Kubernetes Observability - Health Probes Complete Guide

Comprehensive tutorial on Kubernetes Health Probes including Liveness, Readiness, and Startup probes with practical YAML examples and configuration best practices

What are Kubernetes Probes?

Probing the Container

  • The kubelet checks containers periodically using probes
  • Probes determine the health and readiness of containers
  • Three types of probes: Startup, Readiness, and Liveness
  • Each probe can use different action types to check health
  • Essential for maintaining application reliability
Kubelet
Probe
Container
Response

Startup Probe

To know when a container has started

Readiness Probe

To know when a container is ready to accept traffic

Liveness Probe

Indicates whether the code is running or not

Probe Types Explained

Startup Probe

Used for slow-starting containers to determine when the application has successfully started.

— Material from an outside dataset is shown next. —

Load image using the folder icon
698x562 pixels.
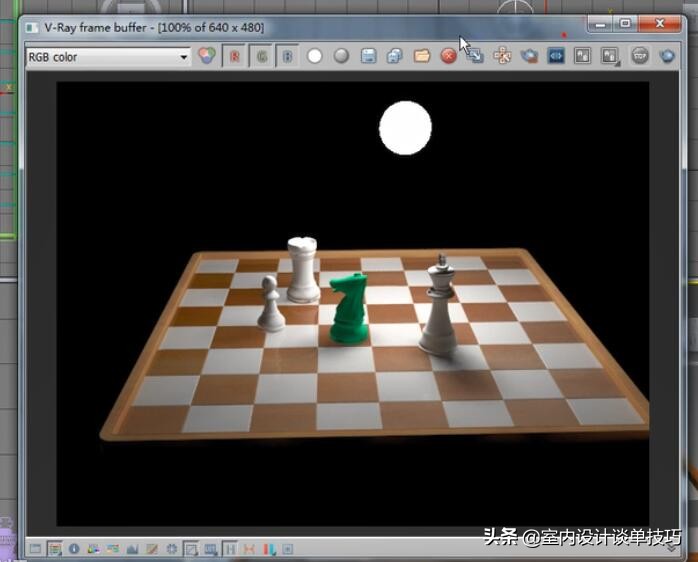tap(421, 56)
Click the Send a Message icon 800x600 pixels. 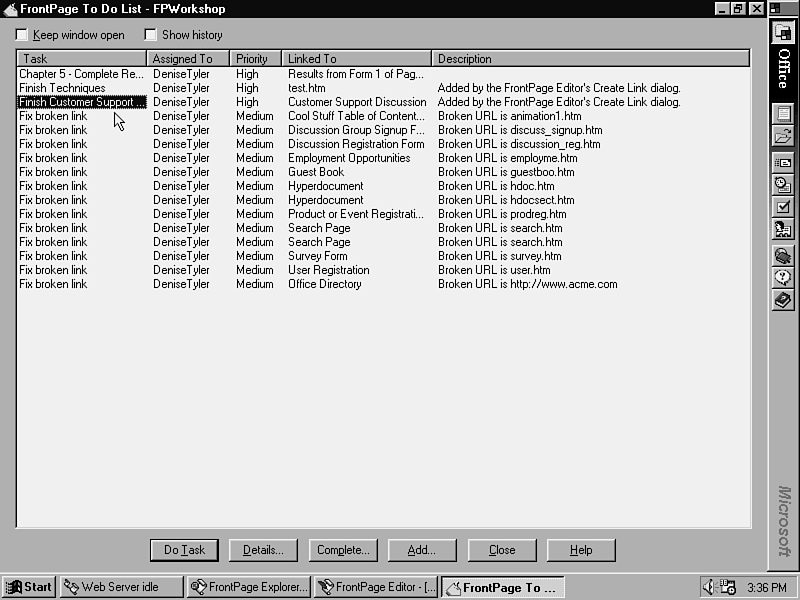[783, 163]
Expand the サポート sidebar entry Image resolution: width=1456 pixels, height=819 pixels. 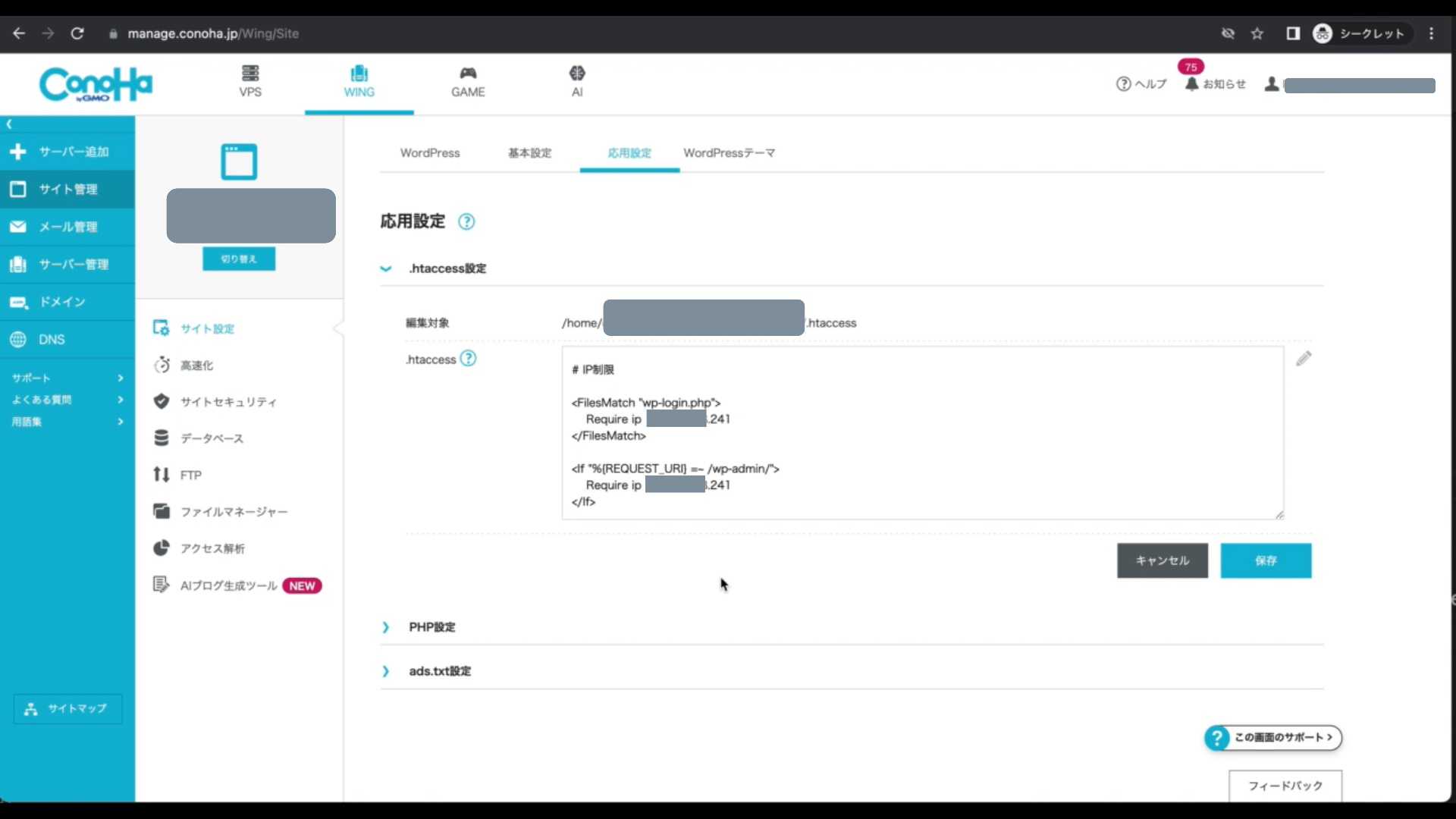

  • Disables liveness and readiness checks until it succeeds
  • Useful for legacy applications with long startup times
  • Prevents killing containers during initialization

Readiness Probe

Determines if a container is ready to serve requests.

  • A failing readiness probe stops traffic to the pod
  • Container remains running but not receiving traffic
  • Essential for rolling updates and load balancing

Liveness Probe

Determines if the container is running properly.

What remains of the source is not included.